# PROMPT
From the question about the slow CUDA kernel below, list every running time the writer reports, and say what each one was measured for.

# READING TEXT
** Begin **

Slow CUDA kernel

Question

In a nutshell, I wrote a CUDA kernel in python in an attempt to optimize some code, and it runs a lot slower on the GPU than the equivalent code on the CPU. Specifically, on the CPU, the code takes ~ 0.007s (averaged over a few hundred runs), while on the GPU, the best I got was 0.03s if I do the memory management with cuda.to_device / copy_to_host (the timing includes these operations); 0.06s if I do not. I read quite a bit about CUDA but am stuck. Out of ideas.

The code does the following. There are two 4D arrays of np.complex64 values, A[x,y,z,d] and B[x,y,z,d]. d is always fixed, x, y, and z vary depending on the user input (a 3D space grid). In the first step, every element of B is assigned an element of A permutated according to a set of rules and modified (e.g., multiplied by some weights, values added or subtracted, etc.). The rules and the weights are encoded in a set of arrays that are passed to the kernel together with A and B. In a second step, the values of B are returned to A, permutated and modified according to another set of rules.

The CPU code for step 1 contains 4 nested for-loops over x, y, z, and d. For step 2, there are again nested for-loops over x, y, z, but then there are several sequential loops over d because some intermediate values are calculated for each of B[x,y,z] over d.

The CUDA kernel has a

x,y,z = cuda.grid(3)

and a loop over d for the first step, and then the three loops over d, one after the other, for the second step, with cuda.syncthreads() in-between to make sure the values are synchronized. The CUDA kernel and the CPU code give identical results.

The kernel is called 100s of times from within the main loop in the program in a minimization problem. Threads per block and blocks per grid are defined like this:

threadsperblock = (16, 2, 16)
blockspergrid_x = int(math.ceil(A.shape[0] / threadsperblock[0]))+1
blockspergrid_y = int(math.ceil(A.shape[1] / threadsperblock[1]))+1
blockspergrid_z = int(math.ceil(A.shape[2] / threadsperblock[2]))+1
blockspergrid = (blockspergrid_x, blockspergrid_y, blockspergrid_z)

** End **

# EXTRACTED INFORMATION

** Begin **

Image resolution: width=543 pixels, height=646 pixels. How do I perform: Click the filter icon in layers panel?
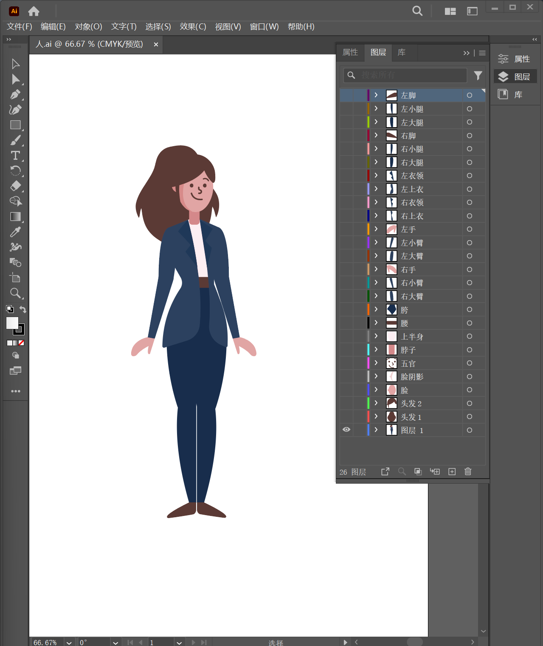[x=478, y=76]
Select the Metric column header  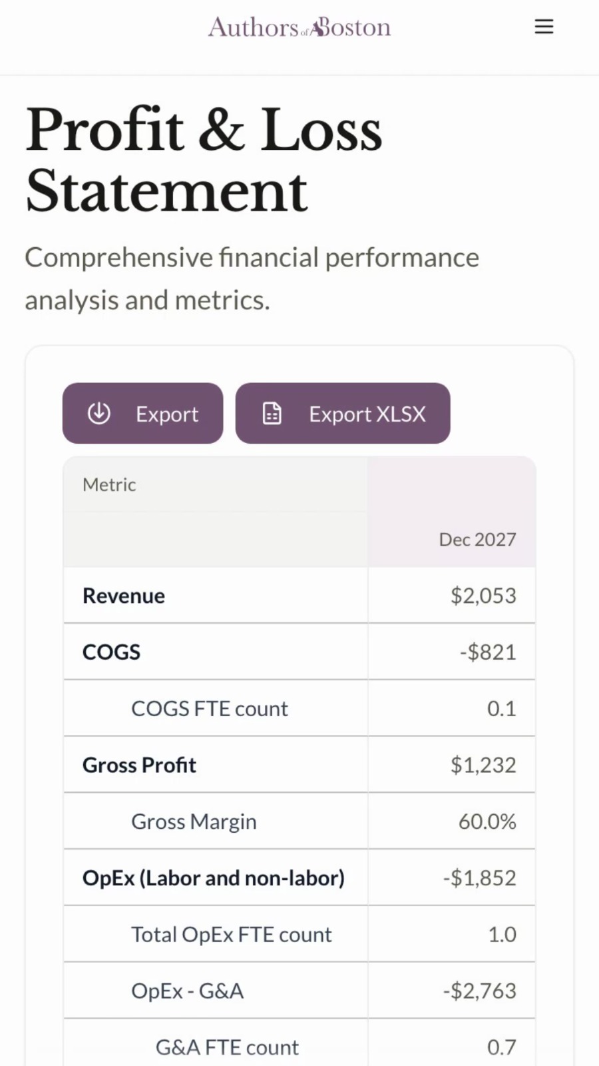point(109,484)
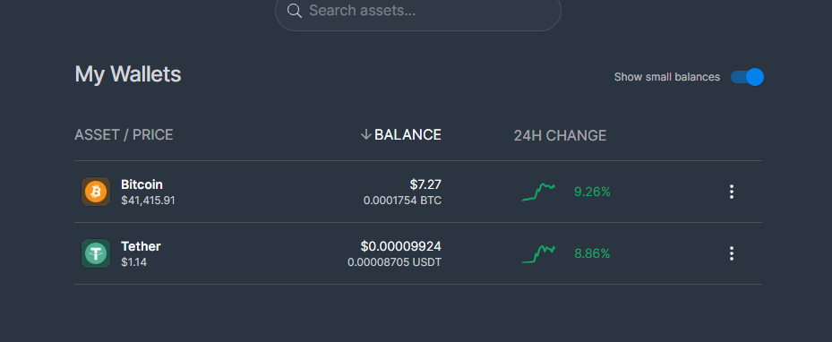Click the Bitcoin 24h sparkline chart
This screenshot has width=832, height=342.
tap(538, 192)
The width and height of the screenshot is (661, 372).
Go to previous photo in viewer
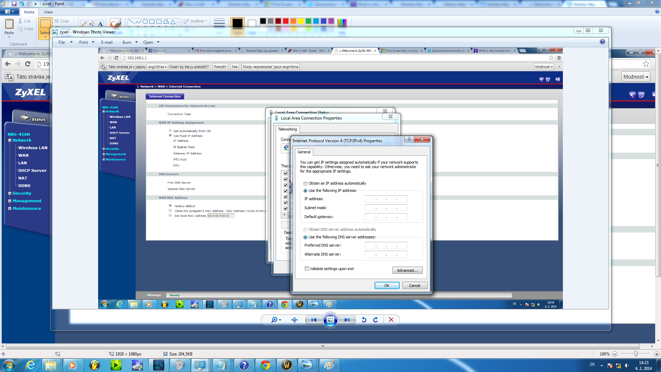tap(314, 320)
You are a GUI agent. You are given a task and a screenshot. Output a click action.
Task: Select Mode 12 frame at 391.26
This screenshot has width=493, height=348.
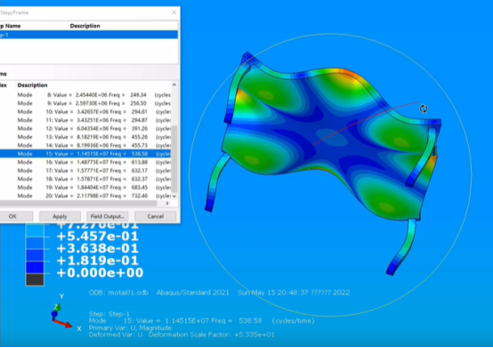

** End **

# EXERCISE RESULT
- About 0.007 s: the CPU code, averaged over a few hundred runs.
- 0.03 s: the best GPU time, with memory handled through cuda.to_device / copy_to_host and those operations included in the timing.
- 0.06 s: the GPU time without that memory management.